- [Provided passage]
· · · · ·

One man's view of theology, sports, politics, and whatever else in life that happens to interest me. A little bit about me.

Thursday, February 19, 2015

TOMS: Luke 5

For an introduction to this series, click here.

Feb. 19, 2007

This chapter opens with the conversion of Peter. Peter is the primary secondary (does that make sense?) character of the Gospels, especially the first three. Jesus was teaching by the shore of the "lake of Genessaret" (interesting side note: Luke never calls the Sea of Galilee a "sea." He had likely traversed the Mediterranean lots of times. That was a real sea. There was no way Luke was going to call a little body of water like the Galilee a sea.) and He got into Peter's boat. After He finished, He told Peter to go out and let down his nets for a big catch. Peter disputed, and basically told Jesus he was going to do it just to humor Him. I think he was hoping to prove Jesus wrong. When they caught so many fish their boat began to sink, Peter cried out, "Depart from me, for I am a sinful man, O Lord." (5:8)

At what point does obedience trump motive? A case can certainly be made that it did in this story. Peter's words - "Master, we toiled all night and took nothing! But at your word I will let down the nets." (5:5) - tell us that at the very least Peter was just doing this to please Jesus, not because he believed Jesus would perform a miracle. We hear people say all the time that if we serve God with the wrong motives we aren't serving at all. At some point obviously that is true. Jesus said if we do good works for the praise of men, we lose our reward in heaven. But we don't apply that to other areas of life. God tells us stealing is wrong. If I really want something, and I'm just following the honest desires of my heart, does that make stealing OK? No. We honor God by obeying in that situation, even when our motive may not be the best and even if our obedience doesn't come from a heart of love for God's word. I'm not sure I have all the answers; it's just something I've been thinking about.

The next story is of the leper who came to Jesus and said "Lord, if you will, you can make me clean." (5:12) The most significant word in that sentence is "Lord." Jews knew better than to throw the name Lord around loosely. That name was reserved only for God. Jesus responded to this man's faith.

The next section is of the man lowered through the roof. I love this story. This story is mostly about the reaction of the people in the house more than it is about the crippled man or about his friends. The scribes and Pharisees were sitting in there in their proud self-righteousness and could do nothing but criticize these guys who were tearing up the house to get their friend to Jesus. Jesus blows them away with this question: "Which is easier, to say, 'Your sins are forgiven you,' or to say, 'Rise and walk'?"  (5:23) Jesus proved to them that He had power both to forgive sins and to heal.

Finally Jesus talks about fasting and the parable of the wine skins. I love the frankness of the last verse of the chapter: "And no one after drinking old wine desires new, for he says, 'The old is good.'" (5:39, ESV) You can say what you will, but that doesn't sound like something a teetotaler would throw in at the end of a parable.

· · · · ·

- [Listed records]
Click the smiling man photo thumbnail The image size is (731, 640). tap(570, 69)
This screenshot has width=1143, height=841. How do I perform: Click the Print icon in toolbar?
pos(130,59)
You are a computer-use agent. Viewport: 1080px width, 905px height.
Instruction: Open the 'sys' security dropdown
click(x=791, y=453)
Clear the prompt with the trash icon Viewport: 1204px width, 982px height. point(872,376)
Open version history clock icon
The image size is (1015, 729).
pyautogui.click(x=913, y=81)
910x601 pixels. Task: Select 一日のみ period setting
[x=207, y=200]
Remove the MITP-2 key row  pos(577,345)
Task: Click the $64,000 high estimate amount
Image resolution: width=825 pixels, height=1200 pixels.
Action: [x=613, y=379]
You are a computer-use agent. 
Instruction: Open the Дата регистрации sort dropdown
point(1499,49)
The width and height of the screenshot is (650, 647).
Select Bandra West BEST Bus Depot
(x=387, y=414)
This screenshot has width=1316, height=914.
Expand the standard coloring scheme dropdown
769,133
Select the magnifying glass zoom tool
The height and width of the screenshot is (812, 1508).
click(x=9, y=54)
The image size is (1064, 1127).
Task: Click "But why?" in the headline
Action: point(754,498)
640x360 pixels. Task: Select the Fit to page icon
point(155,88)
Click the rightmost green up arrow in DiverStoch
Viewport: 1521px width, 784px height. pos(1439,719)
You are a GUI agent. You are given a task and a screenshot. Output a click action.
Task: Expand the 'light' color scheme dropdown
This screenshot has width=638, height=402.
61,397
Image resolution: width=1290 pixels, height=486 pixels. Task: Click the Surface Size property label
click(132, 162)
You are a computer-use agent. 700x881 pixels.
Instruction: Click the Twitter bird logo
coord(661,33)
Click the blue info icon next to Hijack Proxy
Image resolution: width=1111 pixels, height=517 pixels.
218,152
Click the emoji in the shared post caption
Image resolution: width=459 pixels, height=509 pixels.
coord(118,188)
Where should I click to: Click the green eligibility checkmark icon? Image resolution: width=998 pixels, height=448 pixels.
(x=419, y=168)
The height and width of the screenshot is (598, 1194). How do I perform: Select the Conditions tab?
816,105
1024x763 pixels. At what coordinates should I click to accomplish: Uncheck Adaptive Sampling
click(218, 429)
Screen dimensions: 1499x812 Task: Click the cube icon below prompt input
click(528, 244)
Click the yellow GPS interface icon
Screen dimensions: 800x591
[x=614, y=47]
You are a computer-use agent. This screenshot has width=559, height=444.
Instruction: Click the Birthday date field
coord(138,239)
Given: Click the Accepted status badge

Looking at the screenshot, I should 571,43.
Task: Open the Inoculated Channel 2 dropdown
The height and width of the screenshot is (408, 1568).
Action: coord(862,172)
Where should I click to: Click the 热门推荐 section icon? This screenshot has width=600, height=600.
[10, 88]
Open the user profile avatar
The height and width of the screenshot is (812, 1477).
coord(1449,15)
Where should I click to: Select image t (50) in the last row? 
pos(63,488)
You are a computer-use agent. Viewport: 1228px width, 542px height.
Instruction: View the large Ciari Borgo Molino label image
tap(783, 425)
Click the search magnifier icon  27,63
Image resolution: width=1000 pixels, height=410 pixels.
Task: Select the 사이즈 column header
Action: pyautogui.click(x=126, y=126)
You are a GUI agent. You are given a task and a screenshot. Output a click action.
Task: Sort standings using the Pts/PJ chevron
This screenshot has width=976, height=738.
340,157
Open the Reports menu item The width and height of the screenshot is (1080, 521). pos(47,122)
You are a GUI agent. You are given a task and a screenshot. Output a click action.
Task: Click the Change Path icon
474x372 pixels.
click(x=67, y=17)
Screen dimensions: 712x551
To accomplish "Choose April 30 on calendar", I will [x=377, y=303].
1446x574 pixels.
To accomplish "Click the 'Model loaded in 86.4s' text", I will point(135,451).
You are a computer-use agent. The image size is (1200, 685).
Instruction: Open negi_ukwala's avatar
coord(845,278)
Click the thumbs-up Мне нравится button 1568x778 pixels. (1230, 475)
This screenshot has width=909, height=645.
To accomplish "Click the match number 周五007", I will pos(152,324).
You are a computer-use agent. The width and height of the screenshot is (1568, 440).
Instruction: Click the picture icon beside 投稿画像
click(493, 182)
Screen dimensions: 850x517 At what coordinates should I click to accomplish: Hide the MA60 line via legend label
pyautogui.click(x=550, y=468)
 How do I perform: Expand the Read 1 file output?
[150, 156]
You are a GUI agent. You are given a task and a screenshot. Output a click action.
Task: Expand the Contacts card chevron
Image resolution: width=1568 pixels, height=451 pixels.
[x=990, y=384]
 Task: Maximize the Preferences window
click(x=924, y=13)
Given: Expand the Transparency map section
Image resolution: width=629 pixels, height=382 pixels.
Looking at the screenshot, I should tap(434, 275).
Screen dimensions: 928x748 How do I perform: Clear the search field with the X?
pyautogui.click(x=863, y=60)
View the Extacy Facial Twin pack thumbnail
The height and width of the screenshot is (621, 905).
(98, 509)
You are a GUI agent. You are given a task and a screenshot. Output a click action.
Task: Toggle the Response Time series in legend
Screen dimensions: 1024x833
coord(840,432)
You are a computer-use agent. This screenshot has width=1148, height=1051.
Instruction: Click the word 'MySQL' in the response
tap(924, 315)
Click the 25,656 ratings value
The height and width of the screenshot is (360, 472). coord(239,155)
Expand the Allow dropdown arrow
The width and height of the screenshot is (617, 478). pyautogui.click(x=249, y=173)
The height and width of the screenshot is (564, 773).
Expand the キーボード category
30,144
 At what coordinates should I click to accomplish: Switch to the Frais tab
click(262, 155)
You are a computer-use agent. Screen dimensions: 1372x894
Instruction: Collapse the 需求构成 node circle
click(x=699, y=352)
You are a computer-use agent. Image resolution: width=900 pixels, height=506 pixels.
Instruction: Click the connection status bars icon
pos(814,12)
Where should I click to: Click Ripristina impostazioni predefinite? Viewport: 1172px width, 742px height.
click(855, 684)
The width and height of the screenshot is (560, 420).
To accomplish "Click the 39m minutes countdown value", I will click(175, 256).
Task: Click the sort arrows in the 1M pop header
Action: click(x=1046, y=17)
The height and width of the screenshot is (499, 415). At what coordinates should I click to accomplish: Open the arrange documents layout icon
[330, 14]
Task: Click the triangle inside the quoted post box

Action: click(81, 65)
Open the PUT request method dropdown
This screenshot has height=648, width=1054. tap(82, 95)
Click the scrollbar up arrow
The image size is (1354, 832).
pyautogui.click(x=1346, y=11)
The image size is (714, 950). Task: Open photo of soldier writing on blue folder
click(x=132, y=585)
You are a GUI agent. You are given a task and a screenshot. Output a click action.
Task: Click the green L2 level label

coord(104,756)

· · · · ·

- [What this task involves]
Using the blog post on Luke 5 above, explain why its writer calls "Lord" the most significant word in the leper's request to Jesus.

- [Solution to the exercise]
Jews knew better than to use the name "Lord" loosely, because it was reserved only for God. The leper's use of it to address Jesus is what makes the word stand out.